11. Your Rights Under the KSA Personal Data Protection Law (PDPL)
Under the Saudi PDPL, you have the following rights regarding your personal data:
| Your Right | What It Means |
|---|---|
| Right of Access | You can request confirmation of whether we hold your personal data, and receive a copy of it. |
| Right to Correction | You can request that we correct any inaccurate or incomplete personal data we hold about you. |
| Right to Deletion | You can request that we delete your personal data when it is no longer necessary for the purpose it was collected, unless we are legally required to retain it. |
| Right to Withdraw Consent | Where our processing is based on your consent (e.g., marketing), you can withdraw that consent at any time. Withdrawal does not affect the lawfulness of processing before withdrawal. |
| Right to Restrict Processing | You can request that we restrict how we use your data in certain circumstances (e.g., while a correction request is being verified). |
| Right to Object to Marketing | You can object to us using your data for direct marketing purposes at any time. We must stop immediately upon your request. |
| Right to Data Portability | You can request a copy of the personal data you provided to us in a structured, machine-readable format. |
| Right to Lodge a Complaint | If you believe we have not handled your data lawfully, you have the right to file a complaint with the Saudi Data and Artificial Intelligence Authority (SDAIA) at sdaia.gov.sa. |
How to Exercise Your Rights
To exercise any of the above rights, please contact us at:
- 📧 Email: [email protected]
- 📱 WhatsApp: +966 58 128 5938
We will respond to all verified requests within 30 days as required by the PDPL. If your request is complex or numerous, we may extend this by a further 30 days, and we will notify you accordingly. We may need to verify your identity before processing a request.
12. Children’s Privacy
Our website and services are not directed at or intended for children under the age of 18. We do not knowingly collect personal data from minors. If you believe a child has provided us with personal data without appropriate consent, please contact us immediately at [email protected] and we will take steps to delete that data promptly.
13. Changes to This Privacy Policy
We reserve the right to update or modify this Privacy Policy at any time to reflect changes in our operations, legal obligations, or regulatory requirements.
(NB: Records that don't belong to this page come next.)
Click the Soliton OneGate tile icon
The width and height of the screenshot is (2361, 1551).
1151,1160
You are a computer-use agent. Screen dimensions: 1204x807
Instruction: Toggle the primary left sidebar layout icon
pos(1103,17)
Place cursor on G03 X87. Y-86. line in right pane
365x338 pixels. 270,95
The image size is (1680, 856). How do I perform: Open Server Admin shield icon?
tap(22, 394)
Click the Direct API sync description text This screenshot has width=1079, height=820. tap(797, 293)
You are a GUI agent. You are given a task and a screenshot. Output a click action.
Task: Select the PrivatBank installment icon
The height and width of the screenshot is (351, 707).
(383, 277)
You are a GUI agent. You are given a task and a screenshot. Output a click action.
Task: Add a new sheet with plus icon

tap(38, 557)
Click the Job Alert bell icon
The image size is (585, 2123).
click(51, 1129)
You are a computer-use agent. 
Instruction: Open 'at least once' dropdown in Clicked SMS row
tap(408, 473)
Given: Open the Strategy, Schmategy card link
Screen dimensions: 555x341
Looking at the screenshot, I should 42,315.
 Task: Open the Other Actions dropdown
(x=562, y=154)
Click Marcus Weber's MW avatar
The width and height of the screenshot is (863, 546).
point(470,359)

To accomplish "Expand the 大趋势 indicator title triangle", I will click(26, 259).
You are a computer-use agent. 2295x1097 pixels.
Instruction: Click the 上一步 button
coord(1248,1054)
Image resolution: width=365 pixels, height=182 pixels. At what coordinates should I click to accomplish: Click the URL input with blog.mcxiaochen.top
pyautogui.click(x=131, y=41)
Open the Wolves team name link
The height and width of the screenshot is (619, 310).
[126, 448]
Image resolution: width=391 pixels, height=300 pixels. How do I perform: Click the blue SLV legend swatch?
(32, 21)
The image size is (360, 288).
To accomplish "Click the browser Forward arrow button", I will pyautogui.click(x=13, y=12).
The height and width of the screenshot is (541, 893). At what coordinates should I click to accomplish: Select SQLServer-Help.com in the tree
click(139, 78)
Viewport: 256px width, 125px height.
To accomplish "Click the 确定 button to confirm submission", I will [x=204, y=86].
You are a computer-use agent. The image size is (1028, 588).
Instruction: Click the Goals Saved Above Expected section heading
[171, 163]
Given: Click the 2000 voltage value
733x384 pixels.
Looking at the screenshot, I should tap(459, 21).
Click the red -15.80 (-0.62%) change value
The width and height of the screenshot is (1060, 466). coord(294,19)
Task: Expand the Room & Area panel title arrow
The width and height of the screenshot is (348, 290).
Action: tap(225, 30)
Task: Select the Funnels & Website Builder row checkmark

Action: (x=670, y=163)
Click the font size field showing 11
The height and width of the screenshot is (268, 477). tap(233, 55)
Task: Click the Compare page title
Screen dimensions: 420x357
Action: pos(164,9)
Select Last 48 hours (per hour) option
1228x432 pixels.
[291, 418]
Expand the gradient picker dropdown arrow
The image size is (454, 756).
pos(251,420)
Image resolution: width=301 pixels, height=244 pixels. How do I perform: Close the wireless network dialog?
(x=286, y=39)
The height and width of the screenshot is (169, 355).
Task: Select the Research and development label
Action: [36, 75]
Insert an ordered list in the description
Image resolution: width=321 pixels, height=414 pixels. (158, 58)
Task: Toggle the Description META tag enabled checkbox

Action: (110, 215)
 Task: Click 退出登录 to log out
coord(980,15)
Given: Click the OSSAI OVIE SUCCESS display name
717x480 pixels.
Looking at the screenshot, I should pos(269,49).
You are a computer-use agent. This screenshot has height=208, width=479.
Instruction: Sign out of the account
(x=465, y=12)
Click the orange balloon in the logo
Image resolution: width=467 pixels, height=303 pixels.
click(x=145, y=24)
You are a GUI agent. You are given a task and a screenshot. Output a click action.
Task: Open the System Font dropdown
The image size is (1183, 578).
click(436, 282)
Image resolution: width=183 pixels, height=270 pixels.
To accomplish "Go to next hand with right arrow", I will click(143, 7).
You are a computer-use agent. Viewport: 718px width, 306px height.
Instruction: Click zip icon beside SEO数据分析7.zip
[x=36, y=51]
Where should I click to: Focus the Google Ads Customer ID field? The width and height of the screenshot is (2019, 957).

When we make material changes, we will:
- Update the “Last Updated” date at the top of this page
- Post a clear notice on our website
- Where appropriate, notify registered customers by email
Your continued use of our website after any changes have been posted constitutes your acceptance of the updated Privacy Policy. We encourage you to review this page periodically.
14. Contact Us & Data Protection Enquiries
If you have any questions, concerns, or requests relating to this Privacy Policy or how we handle your personal data, please contact us:
- 📧 Email: [email protected]
- 📱 WhatsApp / Tel: +966 58 128 5938
- 🕐 Response Hours: Saturday – Thursday, 9:00 AM – 9:00 PM (AST)
- 📍 Location: Jeddah, Saudi Arabia
If you are not satisfied with our response, you have the right to escalate your complaint to the Saudi Data and Artificial Intelligence Authority (SDAIA):
This Privacy Policy is governed by and construed in accordance with the laws of the Kingdom of Saudi Arabia, including the Personal Data Protection Law (PDPL) issued under Royal Decree No. M/19 of 16 September 2021, as amended, and its Implementing Regulations issued by the Saudi Data and Artificial Intelligence Authority (SDAIA).